[MARINE_BIOLOGY_INTERNATIONAL] Lee County may widen sand at Fort Myers Beach during sea turtle nesting season

 

Lee County may widen sand at Fort Myers Beach during sea turtle nesting season

By TARA E. McLAUGHLIN
Naples Daily News
January 24, 2011 at 7:15 p.m.


On Tuesday, the Lee County Commission will consider a $3.5 million beach renourishment project to help rebuild parts of the barrier island's beach which has washed away in the surf.

FORT MYERS BEACH — Sea turtle nesting is a sensitive and protected aspect of Southwest Florida life.

Communities limit lights that disorient turtles trying to make their way to nesting beaches and back to the sea.

Anyone who has walked a beach from May 1 to Oct. 31 has seen scores of areas marked off with yellow tape, guarding nests from being trampled.

Sometimes the endangered and threatened species face risks. Such is the case with beach renourishment.

Lee County commissioners on Tuesday may award a $3.5 million contract to Tarpon Springs-based Florida Dredge & Dock to move 315,000 cubic yards of sand to 1.2 miles of the northern end of Estero Island.

That project is expected to continue for 150 days and if construction began immediately, it would flow into the first two months of turtle nesting season, creating some risks for the ancient reptiles.

"The ideal is not to do the work during sea turtle nesting season because it would then require the nest to be moved, if she comes up at all," said Robbin Trindell, biological administrator for the Florida Fish and Wildlife Conservation Commission, which advises the Department of Environmental Protection on projects like this. "If they're out there working at night, because of (federal Occupational Safety and Health Administration) requirements they have to have very bright lights. ... We often hear it impacts turtles for some distance from where they're working."

Eve Haverfield, director of Turtle Time, a nonprofit organization in Lee County that works to protect sea turtles, will keep a watchful eye on the process.

The project permit, a part of an overall restoration permit that DEP issued in 2002, allows for construction during nesting season with several conditions to minimize the risk, including daily surveys, storing construction equipment off the beach and weekly surveys conducted for two nesting seasons following the renourishment project.

Collier project
Collier County commissioners are set to approve contracts Tuesday to add sand to two stretches of beach and to dredge Wiggins Pass.

The county would spend up to $946,000 to renourish eroded beaches south of Doctors Pass and at the Seagate beach access in North Naples.

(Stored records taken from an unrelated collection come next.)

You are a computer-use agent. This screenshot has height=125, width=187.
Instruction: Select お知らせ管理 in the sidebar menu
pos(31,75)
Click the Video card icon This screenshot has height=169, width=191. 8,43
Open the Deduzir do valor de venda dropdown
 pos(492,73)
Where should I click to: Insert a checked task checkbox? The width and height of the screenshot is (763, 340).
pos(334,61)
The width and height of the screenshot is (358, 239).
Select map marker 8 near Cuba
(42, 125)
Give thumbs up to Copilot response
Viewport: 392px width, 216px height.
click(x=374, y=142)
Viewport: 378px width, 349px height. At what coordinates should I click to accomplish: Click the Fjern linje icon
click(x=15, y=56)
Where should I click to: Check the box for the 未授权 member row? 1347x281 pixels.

Permits still are pending state approval.

The north jetty at Doctors Pass would be strengthened with rock under a $653,000 contract up for a vote.

A vote is set for 11 a.m. on a $750,000 contract to dredge sand from Wiggins Pass, where boaters have been running aground because of a shoal at the mouth of the pass.

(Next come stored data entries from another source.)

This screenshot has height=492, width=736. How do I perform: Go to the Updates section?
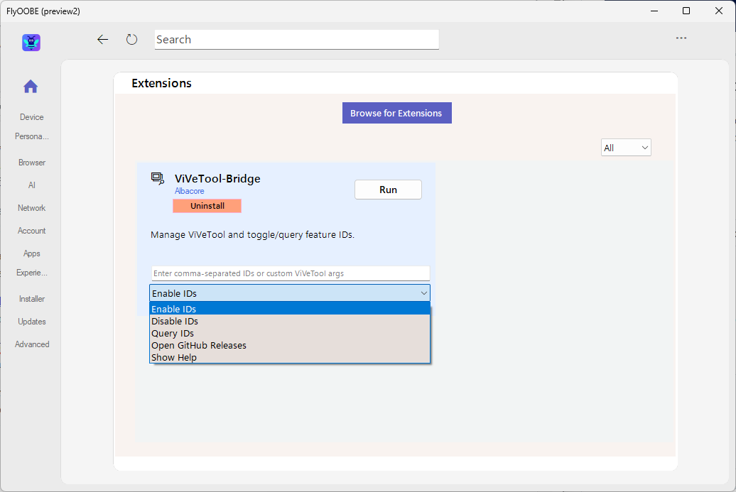pos(31,321)
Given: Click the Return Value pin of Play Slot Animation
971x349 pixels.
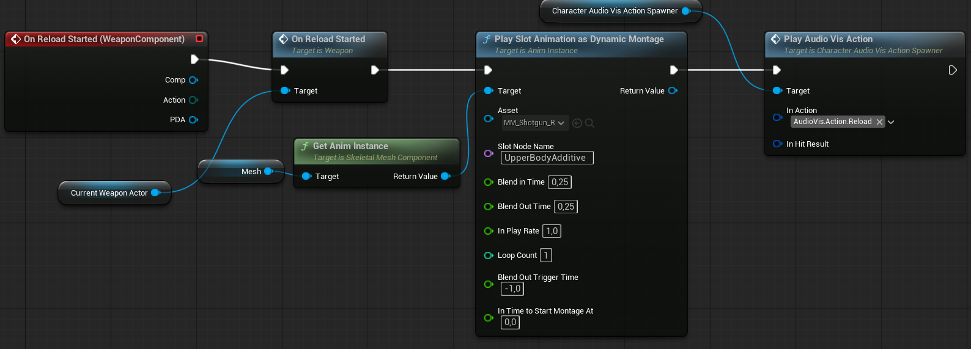Looking at the screenshot, I should coord(673,90).
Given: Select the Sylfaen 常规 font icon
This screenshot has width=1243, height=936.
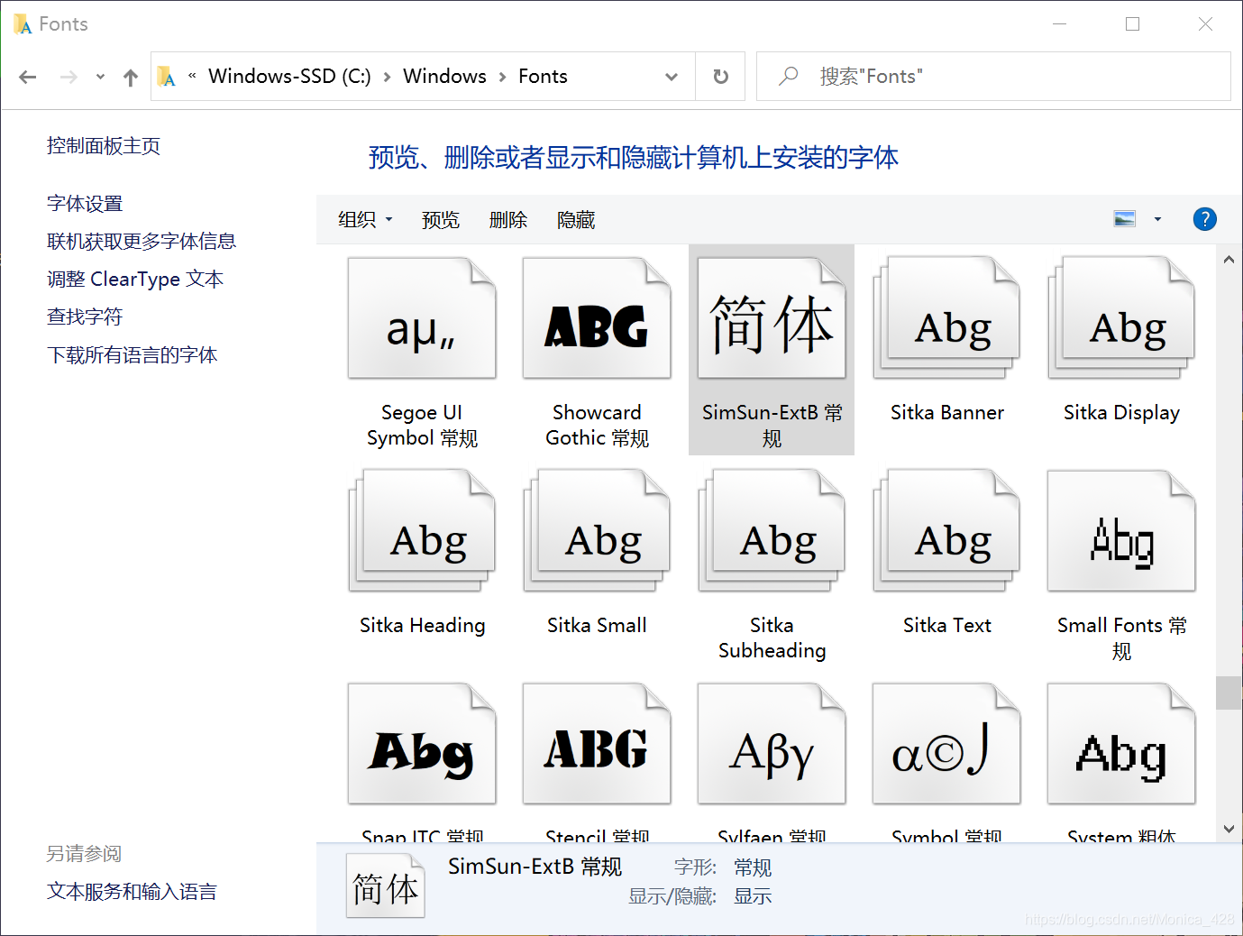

As part of the permit from the DEP, the beach will be monitored every morning before the day's work can begin.

Haverfield has the permits and training required to relocate nests.

"We'll be starting April 1 to monitor so that nothing is missed," Haverfield said.

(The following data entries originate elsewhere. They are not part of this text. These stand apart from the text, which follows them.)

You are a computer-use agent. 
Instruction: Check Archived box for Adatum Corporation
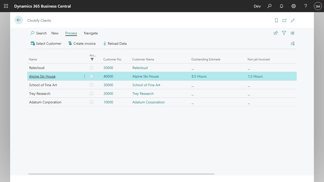(91, 102)
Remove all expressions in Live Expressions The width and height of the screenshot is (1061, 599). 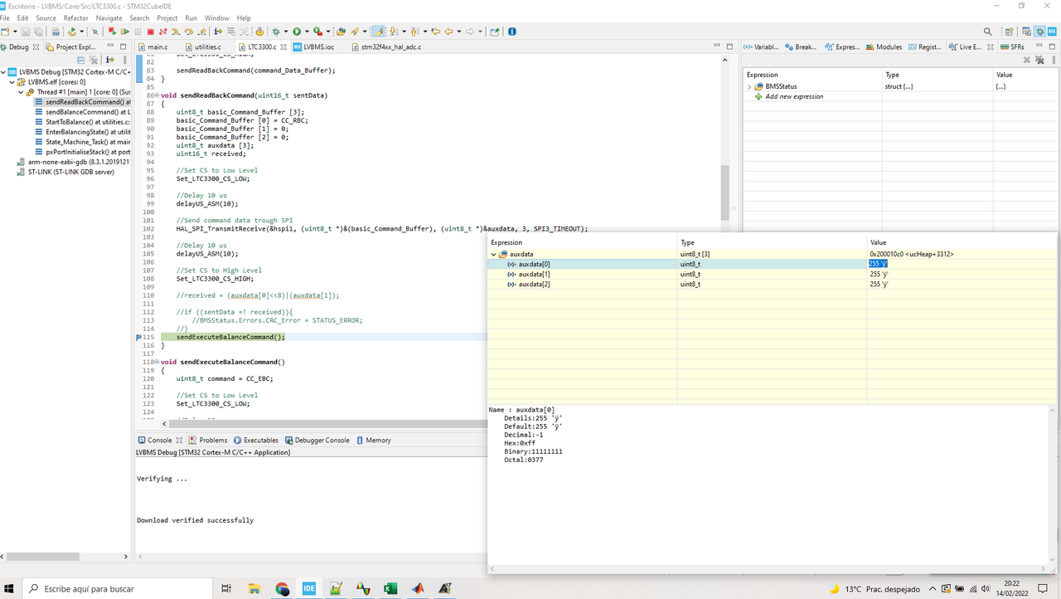tap(1040, 60)

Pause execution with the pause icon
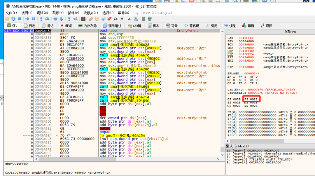(33, 19)
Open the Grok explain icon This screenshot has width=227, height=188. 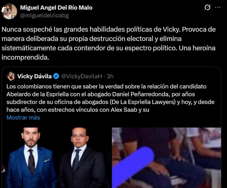(207, 7)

This area is so eroded, Haverfield said, that each season she has to relocate nests so they aren't washed away by high tide.

"There are multiple things to consider as far as the environment is concerned but right now on Fort Myers Beach, that renourishment is important," she said.

The project, which includes building a 240-foot-long groin to stem further erosion, has been in the works since 2002 and is vital to the town and tourists, Fort Myers Beach Town Manager Terry Stewart said.

From protecting the foundations of buildings built along the beach to maintaining the town's tourist destination, seeing sand come to the beach will be a big relief.

Stewart said protecting sea turtles throughout the project is important, but not a roadblock to the end goal.

"These things can be done without any undue impact on the turtle nesting season," Stewart said. "I'm sure that the state of Florida and U.S. Fish and Wildlife Service would not let us do the operations if it was going to do some sort of harm to the turtles."

Projects like this are reviewed on a case-by-case basis, DEP spokeswoman Dee Ann Miller said, and may require these types of conditions to counter any negative effects to the turtles.

For Haverfield, who has monitored nests during several renourishment projects, her only concern would be if construction continued into the hatching phase, typically two months into the season in July.

Bright lights on the dredging boats in the Gulf of Mexico attract the hatchlings as well as their predators.

Stewart said he'd been told the project could begin in mid-March. That would have construction, set to last 150 days, through the middle of August.